TID 51 years: Before answering your question. What are you doing to prevent this happening again?
Then to answer: It depends with me on what quickly my BSL falls. Quick fall = adrenaline -related symptoms as you describe:
pallour, tremour, profuse sweating ( and my wife notices the smell of sweat)), rapid heart beat, even a feeling of great energy and curiously in the past few years a numbness of my front left thigh: that may then go onto the brain-related troubles like numbness of my face, a feeling that my arms, face and sometimes legs are oversize and out of proportion ( like the feeling you get when you have a local anaesthetic numbing you for a dental procedure). irritability, other emotional upset like crying very easily, clumsiness, sometimes repetitive movement ( I was described one one occasion to be doing pushbike cycling movements with my legs whilst laying in bed , another time I went the the local swimming pool with friends and after changing into my swimming togs I was found trying to put an imaginary token into the gate at the entrance to the women's change room!!) I have extreme insatiable hunger and at others nausea and anorexia, difficulty walking straight, co-ordination is shot for all sorts of activities including sex, a feeling of coldness ( they did a study on diabetic patients in hospital and found that their temperatures dropped around the times of hypos),.muscles twitching with some sudden arm movements, difficulty focussing on writing etc, difficulty actually writing both in co-ordination and finding words, doing arithmetic. If the fall of BSL is slow, I hardly notice the adrenaline symptoms and just note the numbness in left thigh, some difficulty thinking, increased irritation etc. My hypo symptoms became easier to recognise after the 45 year mark on insulin when I switched from intensive basal-bolus insulin injections to an insulin pump. The improved blood sugar control, reduction in fluctuation allowed my sensitivity to hypos to improve.

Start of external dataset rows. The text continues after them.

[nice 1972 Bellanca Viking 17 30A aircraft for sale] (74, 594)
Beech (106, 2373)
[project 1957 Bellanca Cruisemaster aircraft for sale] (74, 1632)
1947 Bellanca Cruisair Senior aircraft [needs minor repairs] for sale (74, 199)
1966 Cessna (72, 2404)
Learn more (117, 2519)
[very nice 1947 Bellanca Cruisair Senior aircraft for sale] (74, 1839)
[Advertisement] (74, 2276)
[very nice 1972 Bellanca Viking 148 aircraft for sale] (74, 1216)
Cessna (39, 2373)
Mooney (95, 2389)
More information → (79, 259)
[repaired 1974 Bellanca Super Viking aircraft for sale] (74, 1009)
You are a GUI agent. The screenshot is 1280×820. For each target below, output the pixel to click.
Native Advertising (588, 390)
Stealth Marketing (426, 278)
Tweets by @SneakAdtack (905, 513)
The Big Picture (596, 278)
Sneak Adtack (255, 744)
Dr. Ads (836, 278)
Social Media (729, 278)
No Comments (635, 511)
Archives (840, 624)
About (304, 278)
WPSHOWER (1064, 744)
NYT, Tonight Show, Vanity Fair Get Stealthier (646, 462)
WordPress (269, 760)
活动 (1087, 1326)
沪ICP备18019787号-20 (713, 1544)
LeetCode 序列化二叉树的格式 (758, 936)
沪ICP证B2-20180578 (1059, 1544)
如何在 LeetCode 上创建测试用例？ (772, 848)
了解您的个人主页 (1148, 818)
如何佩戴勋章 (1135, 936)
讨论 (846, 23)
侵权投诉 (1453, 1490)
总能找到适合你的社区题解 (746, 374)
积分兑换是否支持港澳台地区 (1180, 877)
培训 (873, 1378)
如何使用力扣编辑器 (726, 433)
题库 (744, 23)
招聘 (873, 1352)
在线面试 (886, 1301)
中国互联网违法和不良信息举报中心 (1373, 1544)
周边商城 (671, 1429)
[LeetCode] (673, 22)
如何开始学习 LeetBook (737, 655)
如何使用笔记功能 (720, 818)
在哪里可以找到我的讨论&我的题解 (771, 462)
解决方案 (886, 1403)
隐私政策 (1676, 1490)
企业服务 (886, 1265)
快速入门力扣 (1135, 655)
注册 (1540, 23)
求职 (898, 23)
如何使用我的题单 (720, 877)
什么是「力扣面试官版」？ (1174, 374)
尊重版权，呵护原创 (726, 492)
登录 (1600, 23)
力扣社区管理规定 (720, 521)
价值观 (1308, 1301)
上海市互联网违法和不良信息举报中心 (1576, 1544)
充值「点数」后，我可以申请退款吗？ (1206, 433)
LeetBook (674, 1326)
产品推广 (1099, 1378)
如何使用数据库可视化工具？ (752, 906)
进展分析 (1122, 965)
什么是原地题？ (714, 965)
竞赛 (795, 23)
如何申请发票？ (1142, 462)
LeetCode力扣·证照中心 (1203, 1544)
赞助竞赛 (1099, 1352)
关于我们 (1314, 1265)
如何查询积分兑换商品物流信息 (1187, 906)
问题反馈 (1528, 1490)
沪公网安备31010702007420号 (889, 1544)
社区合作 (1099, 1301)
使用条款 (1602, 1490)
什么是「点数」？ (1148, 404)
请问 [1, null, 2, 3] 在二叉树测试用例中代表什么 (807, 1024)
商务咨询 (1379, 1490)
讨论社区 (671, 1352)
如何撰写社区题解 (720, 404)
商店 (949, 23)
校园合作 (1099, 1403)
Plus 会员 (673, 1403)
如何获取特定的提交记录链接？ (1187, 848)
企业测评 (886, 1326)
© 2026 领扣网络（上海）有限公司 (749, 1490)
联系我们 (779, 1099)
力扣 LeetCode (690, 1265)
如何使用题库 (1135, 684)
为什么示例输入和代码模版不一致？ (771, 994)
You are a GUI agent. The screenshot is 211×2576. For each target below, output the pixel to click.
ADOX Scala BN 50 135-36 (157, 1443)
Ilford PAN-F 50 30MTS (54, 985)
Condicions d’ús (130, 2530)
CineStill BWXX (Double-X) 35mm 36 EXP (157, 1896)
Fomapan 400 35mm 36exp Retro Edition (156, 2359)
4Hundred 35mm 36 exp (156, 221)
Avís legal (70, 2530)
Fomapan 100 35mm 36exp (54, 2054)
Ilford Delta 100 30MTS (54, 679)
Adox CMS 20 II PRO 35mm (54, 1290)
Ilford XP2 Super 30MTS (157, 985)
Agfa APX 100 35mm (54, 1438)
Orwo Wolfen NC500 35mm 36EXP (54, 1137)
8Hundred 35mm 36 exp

Also I found that I can be testing myself whilst in the adrenaline-shaky stage and sometimes the result comes back low, like you described, or high. The reason for the second is that the liver and muscles have been influence by my body's release of glucagon and adrenaline to release glycogen (sugar storage ) and the blood sugar has bounded up (= rebound). If the sugar is high I have a devil of a time to not eat as the hunger is powerful and I figure that I have over the years associated hunger and then eating as a way to combat hypos or prevent them. Please try to reduce the chance of your hypo happening as much as you can!! and Good luck, Best wishes.